* _Task to complete_: Each line of the listing below must be retyped exactly, with images left out.

------------------------------------------------

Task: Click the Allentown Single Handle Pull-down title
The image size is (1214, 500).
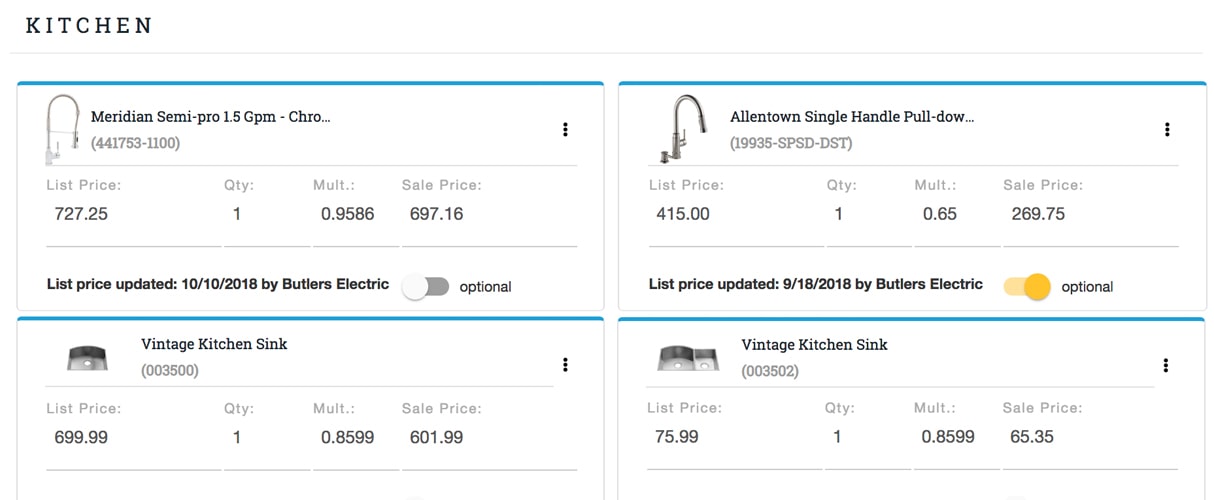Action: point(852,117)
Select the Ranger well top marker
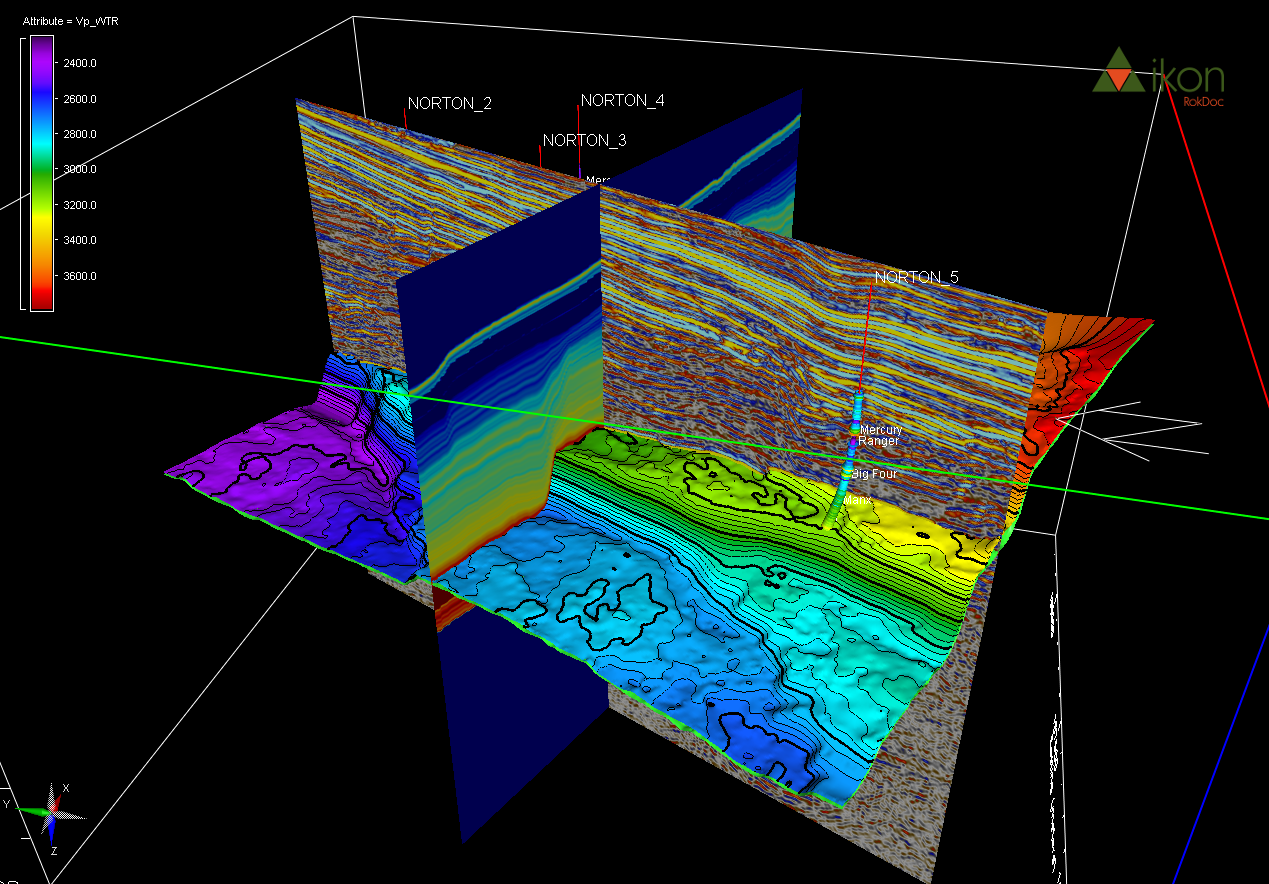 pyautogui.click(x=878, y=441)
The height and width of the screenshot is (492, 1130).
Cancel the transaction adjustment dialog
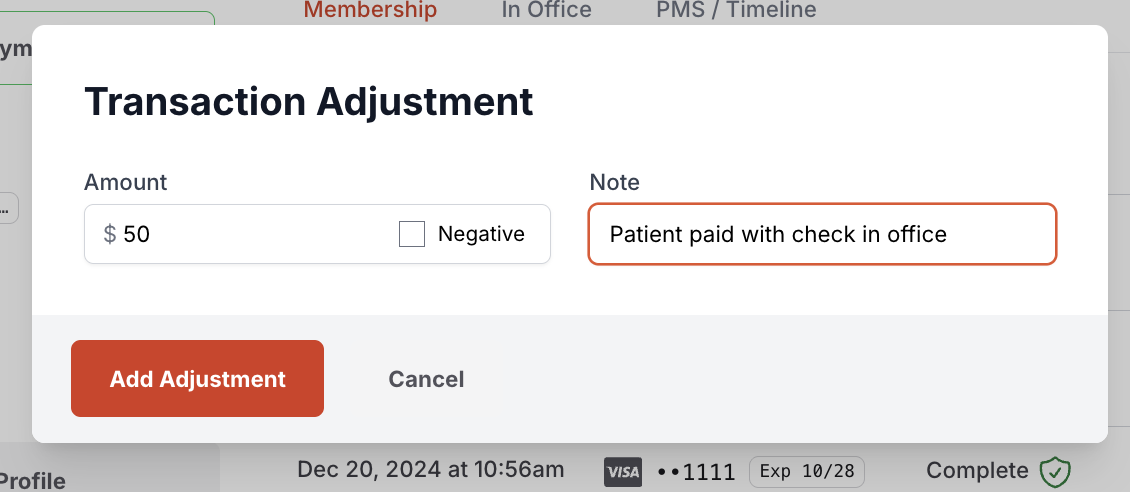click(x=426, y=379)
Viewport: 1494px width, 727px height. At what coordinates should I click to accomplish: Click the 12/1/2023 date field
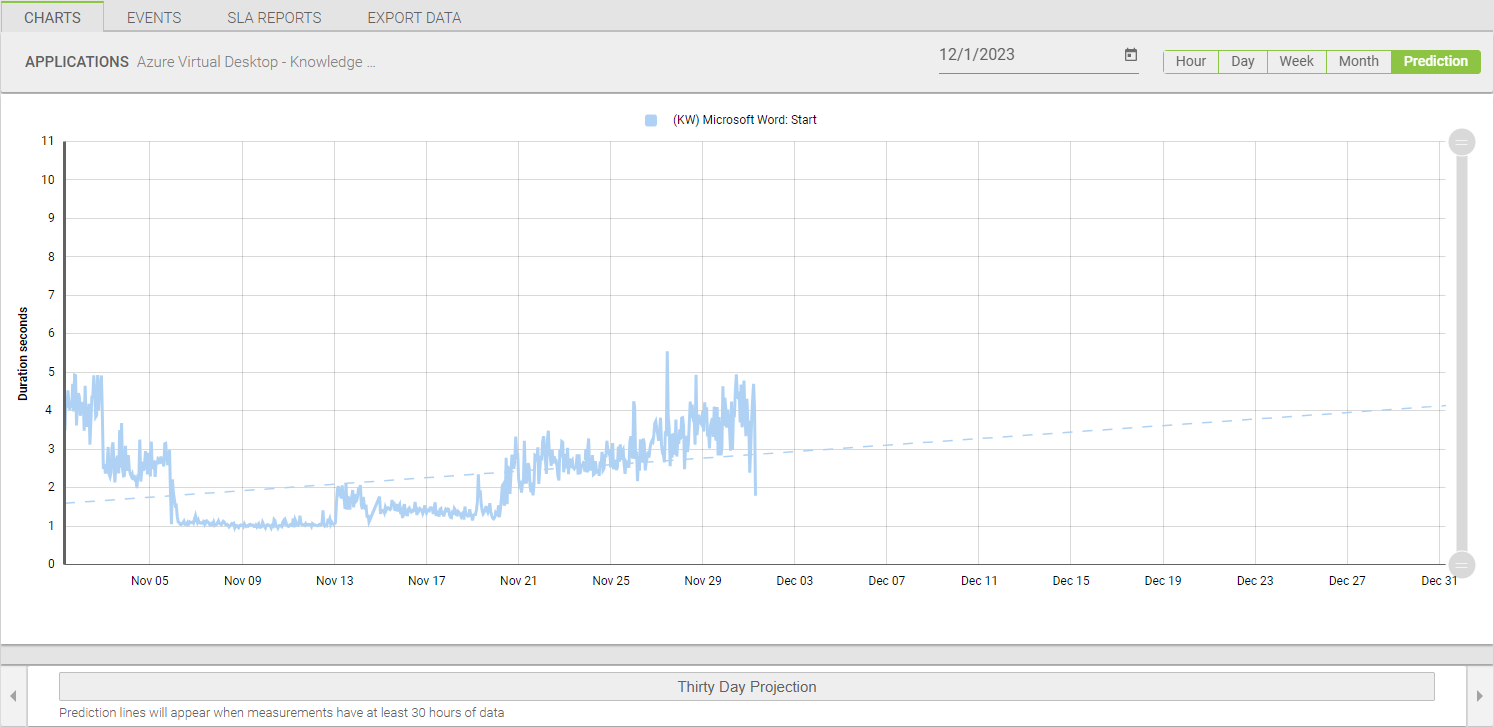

------------------------------------------------

* _Answer to this problem_:
Task: Click the Allentown Single Handle Pull-down title
The image size is (1214, 500).
Action: point(852,117)
Select the Ranger well top marker
 pyautogui.click(x=878, y=441)
The height and width of the screenshot is (492, 1130).
Cancel the transaction adjustment dialog
click(x=426, y=379)
Viewport: 1494px width, 727px height. At what coordinates should I click to accomplish: Click the 12/1/2023 date field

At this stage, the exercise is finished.